Pineapple Upside-Down Cake

Pineapple Upside-Down Cake: A Tribute to Mum

A tribute to mom!

Lorna Christo-Sarnraj is the daughter of Biro Christo. She grew up its India as a pastor's daughter.

The little notepaper was lined with piano keys on the bottom. At the top it read, "Take Note..."

I had married and moved away from home only a short while ago when I wanted to bake a Pineapple Upside-Down Cake. I had no recipe and not enough confidence to toss in a few handfuls of ingredients like Mum often did, so I wrote to mother for the recipe. This was the piece of paper I got back.

It's difficult to understand how a little piece of notepaper with a recipe on it can say so much about a person. Mum hadn't just picked some piece lying around; she hadn't just torn a scrap out of an old notebook. No. She was particular about the way she did things. Her slim five-foot petite frame was always neatly and tastefully dressed. The notepaper was filled with recipe instructions in her tidy handwriting.

I read it as I prepared to bake one Friday afternoon.

1. Cook pineapple rings with sugar and cool. Why didn't she just say, "Open a can of pineapple rings." That would be quick and easy. But that was mother all right. She made most things from scratch—noodles for lasagna, gluten for roasts. She believed in good wholesome cooking. My mind filled with pictures—pictures of mother standing over a pot of bubbling guava cheese, sweat on her brow; mother peeling and slicing baskets of mango to be bottled; mother picking gooseberries from her always-lush garden for her famous gooseberry jam. We never lacked a table filled with good food.

2. Sprinkle greased pan with brown sugar and cover with pineapple rings.

3. Pour over one recipe of sponge cake batter.

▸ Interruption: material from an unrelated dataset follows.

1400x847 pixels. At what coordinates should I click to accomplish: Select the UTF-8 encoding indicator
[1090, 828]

When I read this part, I could hardly believe my eyes! This was the part I needed the most. What was she thinking when she wrote out this recipe? Anyone who's eaten Pineapple Upside-Down Cake can guess that you sprinkle sugar and throw in a few pineapple rings. That's the easy part! I was frantic. I was living in India, and I could not run down to the store and get a cake mix and I certainly did not have time to wait for Mum to send me the sponge cake recipe!

Of course, this recipe was vintage Mum. She was so helpful when it came to giving instruction, counsel, and advice, but she always left room for creativity and thought. She had always given me plenty of practice for working things out on my own. She wanted me to experiment and make new discoveries.

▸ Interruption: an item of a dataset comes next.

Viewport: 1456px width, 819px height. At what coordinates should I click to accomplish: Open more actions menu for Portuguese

I accepted this recipe as a challenge. I had watched Mum mix batter for cakes on numerous occasions. I had done many myself, without a recipe. Only she had always been there to turn to, to ask advice from. Now I was on my own. I got out my mixing bowl, the measuring cups and spoons, and tried to recall Mum's "one" recipe—one cup sugar, one egg, one cup milk, one teaspoon vanilla, one teaspoon baking powder, etc.

4. Bake until done at 350 degrees. Turn over while hot.

Of course, I would bake the cake until it was done! Who would want to eat a cake that had not been sufficiently cooked? I put the cake in the oven and watched and waited in suspense to see how it would turn out. As I watched the cake, I wondered how many long, lonely hours and years Mum had spent watching me grow up, puzzling over how I would turn out. Soon the cake was done, and I had a perfect golden brown Pineapple Upside-Down Cake. The once crisp, clean notepaper with the recipe on it has gathered some food stains over the years. It has moved from one house to another. Now 13 years later and in another country, I still take it out when I bake a Pineapple Upside-Down Cake. I think of Mum and smile as I smell the aroma of the Pineapple Upside-Down Cake that always seems to turn out fine.